Inishowen Community Radio/ICR FM

Ireland;
- Broadcast area: Inishowen/North Donegal
- Frequencies: 105 MHz (Malin) and 107.6 MHz (Moville)

Programming
- Format: Mixture of news/music/community programming

History
- First air date: 2002
- Last air date: 17 October 2012

= Inishowen Community Radio =

Inishowen Community Radio (ICR FM) was a local radio station broadcasting on the Inishowen Peninsula in County Donegal in Ireland. The station was one of three in the county.

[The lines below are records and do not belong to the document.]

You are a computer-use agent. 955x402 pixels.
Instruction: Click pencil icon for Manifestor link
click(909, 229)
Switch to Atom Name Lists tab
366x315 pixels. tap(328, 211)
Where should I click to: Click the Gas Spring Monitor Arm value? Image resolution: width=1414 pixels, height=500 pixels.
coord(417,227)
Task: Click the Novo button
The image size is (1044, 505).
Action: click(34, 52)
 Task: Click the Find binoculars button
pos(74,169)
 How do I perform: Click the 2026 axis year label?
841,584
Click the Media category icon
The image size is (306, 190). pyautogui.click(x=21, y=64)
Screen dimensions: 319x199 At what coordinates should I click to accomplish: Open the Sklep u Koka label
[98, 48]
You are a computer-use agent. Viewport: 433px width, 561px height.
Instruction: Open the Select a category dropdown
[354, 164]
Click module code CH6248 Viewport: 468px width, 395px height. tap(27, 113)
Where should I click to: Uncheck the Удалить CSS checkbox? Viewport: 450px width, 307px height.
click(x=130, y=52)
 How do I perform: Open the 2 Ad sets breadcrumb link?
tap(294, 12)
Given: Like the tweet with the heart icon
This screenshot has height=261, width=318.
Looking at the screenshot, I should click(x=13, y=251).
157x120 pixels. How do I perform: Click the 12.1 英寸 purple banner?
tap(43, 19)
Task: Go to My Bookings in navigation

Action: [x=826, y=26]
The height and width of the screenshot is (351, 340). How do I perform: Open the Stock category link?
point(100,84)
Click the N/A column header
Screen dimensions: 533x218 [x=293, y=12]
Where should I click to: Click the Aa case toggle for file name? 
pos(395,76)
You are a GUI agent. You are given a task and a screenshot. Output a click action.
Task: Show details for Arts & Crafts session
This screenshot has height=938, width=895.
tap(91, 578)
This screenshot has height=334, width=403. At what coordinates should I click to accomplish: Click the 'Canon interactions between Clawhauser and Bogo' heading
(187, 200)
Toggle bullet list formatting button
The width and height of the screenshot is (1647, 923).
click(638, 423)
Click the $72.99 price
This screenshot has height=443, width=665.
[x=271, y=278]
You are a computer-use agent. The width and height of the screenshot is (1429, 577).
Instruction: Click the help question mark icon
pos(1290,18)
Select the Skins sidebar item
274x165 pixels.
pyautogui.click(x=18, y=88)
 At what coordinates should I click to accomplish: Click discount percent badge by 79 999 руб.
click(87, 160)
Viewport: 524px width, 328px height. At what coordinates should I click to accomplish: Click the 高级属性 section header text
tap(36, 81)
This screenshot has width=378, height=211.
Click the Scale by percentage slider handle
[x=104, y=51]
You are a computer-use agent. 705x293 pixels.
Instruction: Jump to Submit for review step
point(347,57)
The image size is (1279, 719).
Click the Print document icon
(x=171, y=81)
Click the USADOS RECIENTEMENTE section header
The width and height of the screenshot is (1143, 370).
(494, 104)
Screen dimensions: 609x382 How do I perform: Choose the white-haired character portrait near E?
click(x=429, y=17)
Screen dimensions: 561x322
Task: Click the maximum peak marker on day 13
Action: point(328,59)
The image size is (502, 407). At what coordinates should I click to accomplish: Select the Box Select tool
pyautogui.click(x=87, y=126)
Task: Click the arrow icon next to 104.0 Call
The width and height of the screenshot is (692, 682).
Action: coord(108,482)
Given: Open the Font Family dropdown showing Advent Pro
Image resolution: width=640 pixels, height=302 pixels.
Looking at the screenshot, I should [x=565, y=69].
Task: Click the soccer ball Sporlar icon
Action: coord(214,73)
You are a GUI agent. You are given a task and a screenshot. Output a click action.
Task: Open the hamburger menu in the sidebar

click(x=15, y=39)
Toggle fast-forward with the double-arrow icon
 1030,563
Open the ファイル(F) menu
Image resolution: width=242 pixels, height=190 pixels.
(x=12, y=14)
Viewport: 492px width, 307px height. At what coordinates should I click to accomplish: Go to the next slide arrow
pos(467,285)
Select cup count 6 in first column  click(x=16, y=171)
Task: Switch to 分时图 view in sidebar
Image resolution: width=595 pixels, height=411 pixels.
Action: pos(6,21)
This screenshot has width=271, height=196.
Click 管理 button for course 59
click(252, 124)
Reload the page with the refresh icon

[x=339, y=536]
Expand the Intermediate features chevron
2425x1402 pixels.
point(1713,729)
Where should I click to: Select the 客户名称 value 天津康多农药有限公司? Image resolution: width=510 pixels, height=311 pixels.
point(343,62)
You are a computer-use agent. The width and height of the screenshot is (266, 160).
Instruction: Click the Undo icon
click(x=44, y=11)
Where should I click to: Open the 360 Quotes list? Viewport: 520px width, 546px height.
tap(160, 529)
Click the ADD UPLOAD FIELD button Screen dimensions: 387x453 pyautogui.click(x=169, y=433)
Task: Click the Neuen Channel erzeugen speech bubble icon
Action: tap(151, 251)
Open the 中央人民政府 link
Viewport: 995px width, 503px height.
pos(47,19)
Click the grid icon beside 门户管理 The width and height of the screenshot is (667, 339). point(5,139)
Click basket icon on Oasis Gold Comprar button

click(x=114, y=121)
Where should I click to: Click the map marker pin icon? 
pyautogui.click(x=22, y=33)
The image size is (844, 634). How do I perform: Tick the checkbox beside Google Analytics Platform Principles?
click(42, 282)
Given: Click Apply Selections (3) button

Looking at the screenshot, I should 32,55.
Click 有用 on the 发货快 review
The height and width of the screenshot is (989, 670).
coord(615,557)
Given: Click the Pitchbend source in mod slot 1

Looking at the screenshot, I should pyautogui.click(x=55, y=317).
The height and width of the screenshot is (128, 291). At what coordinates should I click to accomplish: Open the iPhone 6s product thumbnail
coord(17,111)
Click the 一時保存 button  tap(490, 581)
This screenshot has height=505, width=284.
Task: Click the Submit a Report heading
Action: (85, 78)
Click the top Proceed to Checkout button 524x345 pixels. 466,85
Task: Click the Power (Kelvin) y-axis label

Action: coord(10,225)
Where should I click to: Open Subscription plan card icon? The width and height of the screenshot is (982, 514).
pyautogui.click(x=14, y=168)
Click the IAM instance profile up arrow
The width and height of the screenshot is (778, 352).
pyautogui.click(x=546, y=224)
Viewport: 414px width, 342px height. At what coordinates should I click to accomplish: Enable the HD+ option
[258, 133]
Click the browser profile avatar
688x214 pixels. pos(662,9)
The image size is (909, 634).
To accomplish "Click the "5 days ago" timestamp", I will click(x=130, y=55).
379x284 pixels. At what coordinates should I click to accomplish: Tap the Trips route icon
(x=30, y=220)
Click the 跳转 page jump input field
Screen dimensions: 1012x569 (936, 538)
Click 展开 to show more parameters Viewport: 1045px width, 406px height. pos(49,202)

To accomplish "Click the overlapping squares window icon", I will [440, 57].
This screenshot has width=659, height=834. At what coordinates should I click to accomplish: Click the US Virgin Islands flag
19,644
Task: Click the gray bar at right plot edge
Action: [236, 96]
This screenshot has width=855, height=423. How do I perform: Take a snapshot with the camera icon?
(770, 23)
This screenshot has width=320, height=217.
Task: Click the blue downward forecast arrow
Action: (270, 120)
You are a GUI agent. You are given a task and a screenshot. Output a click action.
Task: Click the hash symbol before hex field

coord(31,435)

The station was initially granted a five-year licence which was renewed in September 2007 by the Broadcasting Commission of Ireland for an additional ten years. ICR was based in Carndonagh and employed four full-time staff as well as six part-time in addition to unpaid volunteers. The station broadcast seven days a week and under the terms of its licence consisted of 50% music and 50% talk, and like most community and local stations covered a wide range of music including dance, traditional and classical along with its own news team.

ICR's main competitor was the local commercial station Highland Radio, which is based in Letterkenny and broadcasts throughout the north of the county.

ICR FM stopped broadcasting on 17 October 2012 at 11.15am. However, Inishowen Live launched in 2013 with many of ICR's presenters.